◆ Set tasks
1. Give the names of all the people shown as writing messages in the malloc attribute email thread.
2. Carry on the malloc attribute email thread from the point where it stops.

On Thu, Aug 4, 2011 at 3:01 PM, Richard Guenther
<richard.guent...@gmail.com> wrote:
> On Thu, Aug 4, 2011 at 2:58 PM, Gabriel Dos Reis
> <g...@integrable-solutions.net> wrote:
>> On Wed, Aug 3, 2011 at 1:14 PM, Jason Merrill <ja...@redhat.com> wrote:
>>> On 08/03/2011 08:46 AM, Richard Guenther wrote:
>>>>
>>>> If that's reasonable then adding the malloc attribute should be, too.
>>>> Finally.  Please.  Doesn't C++0x maybe "fix" the issue we were
>>>> discussing to death?
>>>
>>> Nope, as far as I can tell nobody raised it with the committee.  I have now.
>>>
>>> I think we ought to be able to assume that a program which accesses the
>>> allocated storage other than through the returned pointer has undefined
>>> behavior.
>>
>> Hmm, how do you define "other than the returned pointer"?  Do you intend
>> to rule out garbage collectors?  Should not access as raw memory (e.g.

◆ Material supplied

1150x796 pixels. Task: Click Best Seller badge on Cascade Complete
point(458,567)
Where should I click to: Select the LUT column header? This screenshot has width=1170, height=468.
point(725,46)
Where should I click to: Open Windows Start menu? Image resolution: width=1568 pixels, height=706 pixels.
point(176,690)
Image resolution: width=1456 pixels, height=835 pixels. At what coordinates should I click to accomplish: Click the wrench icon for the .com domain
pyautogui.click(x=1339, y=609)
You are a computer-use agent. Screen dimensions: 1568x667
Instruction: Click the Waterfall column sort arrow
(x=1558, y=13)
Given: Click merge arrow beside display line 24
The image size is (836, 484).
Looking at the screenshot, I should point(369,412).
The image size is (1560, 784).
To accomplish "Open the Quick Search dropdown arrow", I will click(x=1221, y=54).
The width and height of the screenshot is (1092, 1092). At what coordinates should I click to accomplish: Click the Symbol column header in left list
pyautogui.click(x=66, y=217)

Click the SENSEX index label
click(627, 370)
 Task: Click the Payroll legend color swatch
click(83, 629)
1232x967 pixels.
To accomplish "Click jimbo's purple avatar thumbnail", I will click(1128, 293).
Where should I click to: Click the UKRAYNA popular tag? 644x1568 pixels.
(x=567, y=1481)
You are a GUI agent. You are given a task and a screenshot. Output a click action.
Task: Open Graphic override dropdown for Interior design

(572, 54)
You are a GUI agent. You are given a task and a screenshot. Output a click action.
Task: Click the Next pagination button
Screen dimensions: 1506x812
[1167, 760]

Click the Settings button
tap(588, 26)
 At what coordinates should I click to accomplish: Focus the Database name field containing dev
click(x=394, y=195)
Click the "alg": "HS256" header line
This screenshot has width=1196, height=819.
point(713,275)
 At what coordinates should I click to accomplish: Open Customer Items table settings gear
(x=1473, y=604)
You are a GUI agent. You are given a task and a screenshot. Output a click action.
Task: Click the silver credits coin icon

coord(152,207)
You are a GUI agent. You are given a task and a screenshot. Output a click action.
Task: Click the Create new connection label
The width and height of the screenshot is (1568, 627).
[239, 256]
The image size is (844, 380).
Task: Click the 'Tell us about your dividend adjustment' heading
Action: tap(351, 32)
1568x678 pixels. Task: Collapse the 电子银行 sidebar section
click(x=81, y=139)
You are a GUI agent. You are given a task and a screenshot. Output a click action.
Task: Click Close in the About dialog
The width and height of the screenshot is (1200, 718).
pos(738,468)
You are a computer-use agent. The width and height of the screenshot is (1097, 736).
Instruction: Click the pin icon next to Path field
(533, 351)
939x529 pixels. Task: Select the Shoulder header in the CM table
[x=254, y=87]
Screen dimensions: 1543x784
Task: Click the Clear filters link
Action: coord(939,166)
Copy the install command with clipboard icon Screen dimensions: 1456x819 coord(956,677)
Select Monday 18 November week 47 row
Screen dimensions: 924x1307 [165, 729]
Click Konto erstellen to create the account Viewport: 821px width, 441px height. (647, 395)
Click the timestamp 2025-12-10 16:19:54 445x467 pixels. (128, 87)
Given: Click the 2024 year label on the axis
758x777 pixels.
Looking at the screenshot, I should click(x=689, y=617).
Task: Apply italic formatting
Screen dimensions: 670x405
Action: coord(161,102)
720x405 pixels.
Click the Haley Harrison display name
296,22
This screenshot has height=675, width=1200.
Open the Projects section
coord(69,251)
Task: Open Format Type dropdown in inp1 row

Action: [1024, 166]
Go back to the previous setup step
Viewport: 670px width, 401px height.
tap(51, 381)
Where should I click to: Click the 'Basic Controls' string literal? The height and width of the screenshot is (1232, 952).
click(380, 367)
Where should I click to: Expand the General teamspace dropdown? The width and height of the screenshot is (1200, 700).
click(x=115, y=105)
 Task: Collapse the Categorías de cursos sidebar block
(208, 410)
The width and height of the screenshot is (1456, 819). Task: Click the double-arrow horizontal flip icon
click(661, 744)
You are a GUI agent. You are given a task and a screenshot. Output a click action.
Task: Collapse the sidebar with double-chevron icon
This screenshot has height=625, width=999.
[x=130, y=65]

◆ Answers for the tasks
1. Richard Guenther, Gabriel Dos Reis, Jason Merrill

2.
>> through
>> char* or void*) be allowed?
>
> No.  But "other than the returned pointer" should probably
> "other than through a pointer derived from the returned pointer".

To make the point clearer, consider a C malloc implementation that
sets a global pointer to the last pointer it returned.  We "miscompile" then

extern int *last_malloc_result;
int main()
{
  int *p = malloc (4);
  *p = 0;
  *last_malloc_result = 1;
  return *p;
}

if malloc is declared with the malloc attribute.  Similar issues I can
see happening with C++ - but it's nothing special with C++ but
happens with C as well (given glibc malloc surely exposes interfaces
to get access to its pools behind our back).

Richard.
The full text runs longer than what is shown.